● **EXERCISE INSTRUCTIONS**
In the material below, find each line with the word "Identify" and copy it.

[[ DATA FOR THIS TASK, beginning ]]

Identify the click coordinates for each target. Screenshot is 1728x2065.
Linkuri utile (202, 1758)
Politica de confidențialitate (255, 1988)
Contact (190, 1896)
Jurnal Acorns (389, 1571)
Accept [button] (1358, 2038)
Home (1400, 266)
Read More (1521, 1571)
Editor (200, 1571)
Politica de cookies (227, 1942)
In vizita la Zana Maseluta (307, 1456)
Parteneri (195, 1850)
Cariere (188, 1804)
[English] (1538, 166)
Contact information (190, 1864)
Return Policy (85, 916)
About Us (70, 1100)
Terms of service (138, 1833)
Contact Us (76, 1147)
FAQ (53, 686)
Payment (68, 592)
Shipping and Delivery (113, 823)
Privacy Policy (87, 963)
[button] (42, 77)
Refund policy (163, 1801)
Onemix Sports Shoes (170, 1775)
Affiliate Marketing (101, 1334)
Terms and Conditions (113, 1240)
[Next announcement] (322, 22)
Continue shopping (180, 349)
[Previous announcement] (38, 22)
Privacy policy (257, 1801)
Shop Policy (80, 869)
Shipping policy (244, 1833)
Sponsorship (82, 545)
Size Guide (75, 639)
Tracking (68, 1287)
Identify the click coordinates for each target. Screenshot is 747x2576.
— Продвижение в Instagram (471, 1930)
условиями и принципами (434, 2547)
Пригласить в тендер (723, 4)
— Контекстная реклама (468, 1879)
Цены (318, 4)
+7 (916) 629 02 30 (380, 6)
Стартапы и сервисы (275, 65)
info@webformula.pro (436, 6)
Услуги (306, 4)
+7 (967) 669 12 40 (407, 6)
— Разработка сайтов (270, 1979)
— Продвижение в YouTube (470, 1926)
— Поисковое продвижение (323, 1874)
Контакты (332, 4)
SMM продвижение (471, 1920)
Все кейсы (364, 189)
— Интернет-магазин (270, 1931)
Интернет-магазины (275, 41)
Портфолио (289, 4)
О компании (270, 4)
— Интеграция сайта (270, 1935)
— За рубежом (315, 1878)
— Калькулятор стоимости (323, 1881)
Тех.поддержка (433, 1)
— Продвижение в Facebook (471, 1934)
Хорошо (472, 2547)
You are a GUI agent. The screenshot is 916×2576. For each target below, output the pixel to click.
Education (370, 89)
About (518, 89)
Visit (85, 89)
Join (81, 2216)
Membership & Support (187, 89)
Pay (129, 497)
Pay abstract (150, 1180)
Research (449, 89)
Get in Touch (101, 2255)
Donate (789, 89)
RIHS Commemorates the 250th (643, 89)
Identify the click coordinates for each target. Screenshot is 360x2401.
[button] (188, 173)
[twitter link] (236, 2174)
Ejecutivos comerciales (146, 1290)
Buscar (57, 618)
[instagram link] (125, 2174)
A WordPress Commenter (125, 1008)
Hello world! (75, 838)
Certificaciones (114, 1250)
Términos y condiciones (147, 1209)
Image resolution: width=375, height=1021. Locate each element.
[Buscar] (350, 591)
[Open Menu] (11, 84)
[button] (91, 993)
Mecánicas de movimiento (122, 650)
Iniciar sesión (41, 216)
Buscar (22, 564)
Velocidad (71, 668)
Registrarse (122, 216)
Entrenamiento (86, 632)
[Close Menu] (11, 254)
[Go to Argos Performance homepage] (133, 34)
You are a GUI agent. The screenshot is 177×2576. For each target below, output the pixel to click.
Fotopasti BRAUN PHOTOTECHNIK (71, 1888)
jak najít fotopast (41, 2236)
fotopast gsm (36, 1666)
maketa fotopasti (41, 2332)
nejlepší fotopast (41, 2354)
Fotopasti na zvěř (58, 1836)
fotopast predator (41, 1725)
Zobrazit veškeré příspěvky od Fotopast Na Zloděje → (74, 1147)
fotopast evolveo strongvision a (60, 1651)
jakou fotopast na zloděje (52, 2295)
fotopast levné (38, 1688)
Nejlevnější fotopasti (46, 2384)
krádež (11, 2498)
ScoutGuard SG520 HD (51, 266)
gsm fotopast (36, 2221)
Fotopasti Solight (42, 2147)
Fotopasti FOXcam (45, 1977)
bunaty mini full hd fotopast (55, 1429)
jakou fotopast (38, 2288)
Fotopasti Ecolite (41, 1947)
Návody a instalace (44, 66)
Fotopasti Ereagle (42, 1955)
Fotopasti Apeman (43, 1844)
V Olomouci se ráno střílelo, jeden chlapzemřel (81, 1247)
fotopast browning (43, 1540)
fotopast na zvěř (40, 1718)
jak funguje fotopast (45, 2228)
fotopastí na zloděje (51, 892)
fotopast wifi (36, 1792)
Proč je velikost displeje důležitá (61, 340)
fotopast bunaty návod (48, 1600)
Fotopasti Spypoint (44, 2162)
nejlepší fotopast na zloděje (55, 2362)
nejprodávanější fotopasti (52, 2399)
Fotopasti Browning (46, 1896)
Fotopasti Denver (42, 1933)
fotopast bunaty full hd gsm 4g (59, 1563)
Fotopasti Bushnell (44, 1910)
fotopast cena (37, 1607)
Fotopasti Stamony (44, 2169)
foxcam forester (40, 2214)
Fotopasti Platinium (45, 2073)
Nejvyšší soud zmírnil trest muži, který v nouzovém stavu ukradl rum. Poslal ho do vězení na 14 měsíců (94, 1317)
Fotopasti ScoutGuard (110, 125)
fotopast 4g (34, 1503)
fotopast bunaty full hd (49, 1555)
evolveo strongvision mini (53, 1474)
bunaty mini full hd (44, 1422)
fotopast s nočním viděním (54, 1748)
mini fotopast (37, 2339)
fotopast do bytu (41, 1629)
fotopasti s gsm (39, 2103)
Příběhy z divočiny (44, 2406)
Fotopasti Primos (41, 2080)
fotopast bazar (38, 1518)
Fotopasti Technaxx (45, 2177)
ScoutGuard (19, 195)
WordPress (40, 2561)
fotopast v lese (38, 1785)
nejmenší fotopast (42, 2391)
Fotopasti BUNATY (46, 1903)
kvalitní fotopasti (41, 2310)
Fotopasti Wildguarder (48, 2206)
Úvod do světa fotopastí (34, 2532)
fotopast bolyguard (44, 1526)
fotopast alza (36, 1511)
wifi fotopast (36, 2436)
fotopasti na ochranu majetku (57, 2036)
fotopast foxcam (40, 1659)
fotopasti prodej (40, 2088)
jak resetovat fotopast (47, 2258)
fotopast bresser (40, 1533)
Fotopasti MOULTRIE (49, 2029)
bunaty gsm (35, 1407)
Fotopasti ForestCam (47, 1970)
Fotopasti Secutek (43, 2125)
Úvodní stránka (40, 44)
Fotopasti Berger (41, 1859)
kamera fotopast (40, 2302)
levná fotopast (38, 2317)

[[ DATA FOR THIS TASK, end ]]

● **RESULT BELOW**
Identify the click coordinates for each target. Screenshot is 1728x2065.
Identify the click coordinates for each target. Screenshot is 747x2576.
Identify the click coordinates for each target. Screenshot is 360x2401.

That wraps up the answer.